**Vorliegender Textauszug:**
++++++

Bild: Jedes Geschlecht sollte sich schminken, Fußball spielen, Geld verdienen …
Zuletzt hielt die Beziehung nur noch wegen der Kinder. Bis zu diesem Punkt
hatte ich gedacht, dass ich und alle um mich herum emanzipiert seien. Alle
waren immer sehr betroffen, wenn sie von sexistischen Übergriffen hörten,
aber das war ja nicht unsere Welt; wir sind emanzipiert. Ich war
überrascht, als ich merkte, dass wir selbst blöde Sexist*innen waren.
„Wenn die Trennung kommt, fühlt sich der Deal, mit dem alle vorher so
wahnsinnig zufrieden waren, rückwirkend nicht mehr ganz so perfekt an“,
schreiben die Autorinnen Heike Blümner und Laura Ewert [1][in ihrem
Trennungsratgeber „Schluss jetzt“]. Ich hatte die klassische Rolle als
Familienversorger nie gewollt, war aber nach und nach in etwas Ähnliches
hineingerutscht. Vielleicht auch, weil meine damalige Partnerin sich ihre
Rolle als aufopferungsvolle Mutter zum Lebensinhalt gemacht und ich es als
Kind gelernt hatte, mir Dinge von Frauen abnehmen zu lassen. Wir erfüllten
unsere klassischen Geschlechterrollen ganz gut. Bis es nicht mehr ging.

++++++

(Eine Reihe von Daten)
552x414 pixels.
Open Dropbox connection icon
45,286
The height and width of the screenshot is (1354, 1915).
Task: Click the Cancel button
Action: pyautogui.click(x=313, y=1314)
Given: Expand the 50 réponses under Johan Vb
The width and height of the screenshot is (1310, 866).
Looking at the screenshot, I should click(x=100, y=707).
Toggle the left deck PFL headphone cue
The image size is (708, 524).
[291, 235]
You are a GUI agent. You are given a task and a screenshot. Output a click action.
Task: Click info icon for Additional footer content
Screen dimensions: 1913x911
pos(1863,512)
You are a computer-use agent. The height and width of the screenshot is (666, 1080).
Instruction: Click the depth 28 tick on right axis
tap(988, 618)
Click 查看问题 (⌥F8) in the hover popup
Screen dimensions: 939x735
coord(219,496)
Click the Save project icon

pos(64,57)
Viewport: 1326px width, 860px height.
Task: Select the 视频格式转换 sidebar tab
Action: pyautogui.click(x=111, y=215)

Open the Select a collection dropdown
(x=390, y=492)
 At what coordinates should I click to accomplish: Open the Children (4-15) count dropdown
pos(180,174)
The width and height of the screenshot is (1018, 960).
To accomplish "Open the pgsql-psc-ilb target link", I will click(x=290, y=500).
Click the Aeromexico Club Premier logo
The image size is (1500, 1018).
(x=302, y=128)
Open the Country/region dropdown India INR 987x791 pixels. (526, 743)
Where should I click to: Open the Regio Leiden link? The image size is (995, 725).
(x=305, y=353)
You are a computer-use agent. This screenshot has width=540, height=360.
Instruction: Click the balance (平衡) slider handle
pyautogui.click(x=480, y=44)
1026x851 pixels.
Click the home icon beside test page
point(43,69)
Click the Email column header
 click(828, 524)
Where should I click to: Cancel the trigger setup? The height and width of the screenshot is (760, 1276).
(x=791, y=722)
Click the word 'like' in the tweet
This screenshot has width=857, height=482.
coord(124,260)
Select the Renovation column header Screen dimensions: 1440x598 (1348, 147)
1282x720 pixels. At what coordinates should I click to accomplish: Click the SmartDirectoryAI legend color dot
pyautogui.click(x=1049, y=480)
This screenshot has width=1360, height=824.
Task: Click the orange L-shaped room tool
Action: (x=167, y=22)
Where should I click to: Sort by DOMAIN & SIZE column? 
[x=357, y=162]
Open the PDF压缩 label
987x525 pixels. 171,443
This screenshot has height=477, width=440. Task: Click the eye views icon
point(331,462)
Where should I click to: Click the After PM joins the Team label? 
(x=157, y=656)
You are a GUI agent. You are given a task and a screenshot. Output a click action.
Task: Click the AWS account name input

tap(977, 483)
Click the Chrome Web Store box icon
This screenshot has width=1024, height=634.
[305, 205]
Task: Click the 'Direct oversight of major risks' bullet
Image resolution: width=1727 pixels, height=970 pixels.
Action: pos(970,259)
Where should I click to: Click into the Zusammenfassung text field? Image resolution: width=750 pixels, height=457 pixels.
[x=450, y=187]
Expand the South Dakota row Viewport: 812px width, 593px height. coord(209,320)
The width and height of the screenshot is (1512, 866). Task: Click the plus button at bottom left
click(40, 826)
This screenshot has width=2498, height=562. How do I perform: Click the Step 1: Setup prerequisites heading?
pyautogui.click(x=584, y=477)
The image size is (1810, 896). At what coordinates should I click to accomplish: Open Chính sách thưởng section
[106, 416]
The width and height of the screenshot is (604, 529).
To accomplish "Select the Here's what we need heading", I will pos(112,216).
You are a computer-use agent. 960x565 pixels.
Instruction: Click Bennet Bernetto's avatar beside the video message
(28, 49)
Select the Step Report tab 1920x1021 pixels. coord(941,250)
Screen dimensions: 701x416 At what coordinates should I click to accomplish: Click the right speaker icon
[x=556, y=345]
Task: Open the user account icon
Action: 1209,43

++++++

**Was zu tun ist:**
(a) Erkläre in ein bis drei Sätzen, welche Gründe der Textauszug über Geschlechterrollen dafür nennt, dass die schreibende Person in etwas Ähnliches wie die Rolle des Familienversorgers hineinrutschte.
(b) Fahre mit dem Textauszug über Geschlechterrollen fort und schreibe ihn im Anschluss an seinen letzten Satz weiter.
Die Daten spielen hierfür keine Rolle.

**Antworten je Aufgabe:**
(a) Als möglichen Grund nennt der Text, dass die damalige Partnerin ihre Rolle als aufopferungsvolle Mutter zum Lebensinhalt gemacht hatte. Außerdem hatte die schreibende Person als Kind gelernt, sich Dinge von Frauen abnehmen zu lassen.

(b)
Dann kam der Familienrichter und beschloss, dass die Kinder aus genau
diesem Grund mehr bei ihrer Mutter als bei mir leben sollten. Die fand
sowieso, die Kleinen würden zu ihr gehören, weil sie in ihrem Bauch
herangereift sind.
Eine Mediatorin des Jugendamts schlug vor, dass ich doch alle zwei Wochen
am Wochenende Spaß mit den Kindern haben und die Mutter sich den Rest der
Zeit um sie kümmern könne. Mein Vater gratulierte mir, ich hätte jetzt
endlich mehr Zeit für Männersachen. Sexistische Erwartungshaltungen
regneten nur so hernieder.
## Aber was hilft gegen Sexismus?
Ich lief zur feministischsten Freundin, die mir einfiel, um herauszufinden,
wie es so weit kommen konnte. Breitbeinig warf ich mich in ihren Sessel und
verlangte: „Erklär mir Feminismus.“
Sie wollte nicht mit mir reden, ich sei ihr zu cis-männlich, sagte sie. Ich
verstand das erst nicht. „Cisgender“ bedeutet, dass die
Geschlechtsidentität mit dem bei der Geburt zugewiesenen Geschlecht
übereinstimmt. Ich lernte aber, dass der Begriff in sozialen Medien
kampfrhetorisch auch für „rollenkonform“ oder „macho“ verwendet wird. …
traf es: Ich hatte nicht das Recht, in feinster Sexistenart davon
auszugehen, dass sie sich freuen müsste, mir den Feminismus zu erklären.
Es folgte der Besuch einer Vorführung von Lizzie Bordens Film [2][„Born in
Flames“]; eine tolle Abrechnung mit dem Patriarchat, aber ziemlich harter
Tobak. Im Saal fast nur Frauen, gefühlt ausschließlich Feministinnen. Und
ich. Nirgendwo ein roter Teppich.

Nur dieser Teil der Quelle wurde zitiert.